The Jaguars officially announced the creation of the Roar in 1995. Robin Valetutto was the original director in 1995 and continued as director through the 2003 season. Delores Weaver, wife of the first Jaguars owner Wayne Weaver, took a special interest in the cheerleaders when they owned the team. She served as a judge during tryouts, helped design their uniforms and approved their dance routines.

Logo 1995–2013

Tryouts are held each spring and members not returning from the prior year must be replaced. Applicants are judged based on interviews and dance performance. Three "cuts" are made to the group of applicants to determine the final roster. The squad practices several times each week throughout the year except for March, when auditions are held. Cheerleaders are paid for each game based on years of experience, with rookies earning less than $100.

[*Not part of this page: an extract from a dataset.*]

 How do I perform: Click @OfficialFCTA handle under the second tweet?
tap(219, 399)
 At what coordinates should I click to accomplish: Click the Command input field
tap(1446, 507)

In addition to performing at games and pep rallies, members function as goodwill ambassadors of the team from May to February. They are frequently joined by team mascot Jaxson de Ville to participate in events in the Jacksonville metropolitan area where they sign autographs and pose for pictures. Jaguars marketing and sales operations manager Steve Livingstone commented, "when the cheerleaders do an autograph signing, the interest is just phenomenal". The Jaguars charge $150 per cheerleader per hour for non-charity appearances. They also join NFL tours to entertain US servicemen around the world. The cheerleading squad are also local advocates for female empowerment in the Jacksonville area.

=== Calendar ===
In 1998, a Roar swimsuit calendar was introduced, and has been produced each year since.

=== Junior Roar ===
Each year, 250 girls age 6-17 participate in the Junior Roar program. A three-day clinic is held at TIAA Bank Field where the cheerleaders from the Roar teach dance skills and engage in teambuilding activities in preparation for the Junior ROAR Production during halftime at a Jaguar game. Also the cheerleaders mentor the girls by enriching their interests.